Bob Allen, CEO and president of Broadview Security, noted that in the last year, his dealers have already had to rebrand once from Brink's Home Security to Broadview Security, but he said that the move to ADT may be even easier.

"ADT has always been the number one brand in the industry," said Allen. "Assuming the ADT brand may be an easier switch than assuming the Broadview brand was for our dealers."

The merger brings together over 6 million accounts; with roughly 1.3 million of those coming from Broadview Security and approximately 4.8 million from ADT. Gursahaney said the addition of those Broadview accounts, which are known for low attrition, would likely increase revenues by 25 percent. As for benefits to his own firm, ADT North America President John Koch said the benefits are allowing ADT North America to broaden its sales, installation and service teams, expand its direct and dealer channels, and expand the company's geographic base.

The move will create overlaps in the dealer channel once Broadview's dealers become ADT dealers, but both Allen and Koch said that they already have overlaps in some markets and that overlaps would be expected.

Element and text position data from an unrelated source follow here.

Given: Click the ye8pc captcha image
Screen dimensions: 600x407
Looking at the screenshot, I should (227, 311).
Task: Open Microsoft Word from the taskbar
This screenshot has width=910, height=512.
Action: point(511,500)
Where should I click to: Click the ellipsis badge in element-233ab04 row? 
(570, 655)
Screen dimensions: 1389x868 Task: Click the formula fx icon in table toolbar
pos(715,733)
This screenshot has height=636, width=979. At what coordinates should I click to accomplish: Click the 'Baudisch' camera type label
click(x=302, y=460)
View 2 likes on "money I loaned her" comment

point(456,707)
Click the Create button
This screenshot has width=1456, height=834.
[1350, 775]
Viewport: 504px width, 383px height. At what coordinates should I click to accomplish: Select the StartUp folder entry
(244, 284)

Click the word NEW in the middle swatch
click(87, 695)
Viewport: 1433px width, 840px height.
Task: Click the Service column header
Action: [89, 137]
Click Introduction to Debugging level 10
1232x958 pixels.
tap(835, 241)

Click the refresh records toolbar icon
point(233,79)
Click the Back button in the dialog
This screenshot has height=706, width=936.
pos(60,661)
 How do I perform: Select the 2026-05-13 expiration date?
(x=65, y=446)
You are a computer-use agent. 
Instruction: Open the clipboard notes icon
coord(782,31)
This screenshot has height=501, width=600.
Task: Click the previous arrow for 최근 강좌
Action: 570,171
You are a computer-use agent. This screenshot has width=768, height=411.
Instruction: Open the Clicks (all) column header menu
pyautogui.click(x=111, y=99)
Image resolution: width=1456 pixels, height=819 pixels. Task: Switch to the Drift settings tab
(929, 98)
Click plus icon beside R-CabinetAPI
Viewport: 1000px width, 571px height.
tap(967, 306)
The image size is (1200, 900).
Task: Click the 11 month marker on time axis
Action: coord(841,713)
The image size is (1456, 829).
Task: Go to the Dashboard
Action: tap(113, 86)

Wayne Wahrsager, president of New York Merchants Protective Company, the firm that runs the Smith & Wesson dealer program which competes directly with ADT and Broadview Security, says the merger of the two biggest alarm dealer companies will be good for the industry.

"I believe in the long run that it will help the industry," said Wahrsager. "It eliminates one more player, one more name in the marketplace. For us, particularly, it broadens the ability of our brand to reach alarm companies that wouldn’t do business under the ADT banner. I really think it’s a positive."

Wahrsager said the move primarily affects the residential security alarm industry, since both ADT and Broadview Security were top players in that space. He said that while ADT has a strong presence in the commercial market place for burglar alarms and security systems, Broadview Security was not particularly strong in that area.

"Truthfully, this [merger] is a revelation for our industry," said Wahrsager. "They just widened the gap tremendously."

John Mack, executive vice president and co-head of investment banking for Imperial Capital, said the merger could run up against anti-trust regulations. He expected the deal to give the combined ADT-Broadview business unit approximately 35-45 percent of the U.S. residential alarm market. IMS Research issued a report following news of the acquisition that placed combined ADT/Broadview residential marketshare in North America at greater than 50 percent. ADT Worldwide president Gursahaney discounted that number, noting that "I'm not sure where that 50 percent number comes from. The combined share is significantly less than that."

Mack added that the $2 billion price gives an RMR multiple of approximately 42 times RMR. That multiple is significantly lower than what many businesses have expected; since the previous range of RMR multiples on sales was typically between 50 and 60 times RMR.

"It portends a significant direction for sale of these types of businesses," said Mack. "Companies may no longer be getting 50 or 60 times RMR. These are the best players in the residential alarm business, and this is the benchmark transaction in the industry and will be for a long time."

Mack agreed with Wahrsager's belief that the deal was very good for the industry and shouldn't be seen as a negative for smaller alarm businesses.

"If market wasn’t growing, consolidation would be intimidating for the other companies, but we're seeing growth of sometimes up to 10 percent a year in this industry," said Mack. "I generally think there is opportunity for small- to mid-size companies with respectability in the market. More consolidation at the top may mean more room for independent companies."

Mack said that to make the synergies between ADT and Broadview work, the two companies would likely 1) consolidate some monitoring operations, 2) merge branch offices where the companies overlapped geographically, and 3) make cuts in administrative back-end staff. ADT currently operates five monitoring centers in North America; Broadview Security has two monitoring centers, located in Irving, Texas, and Knoxville, Tenn. Broadview's President Bob Allen said the two companies are not yet at a point where they have fully planned the technical integration of monitoring operations.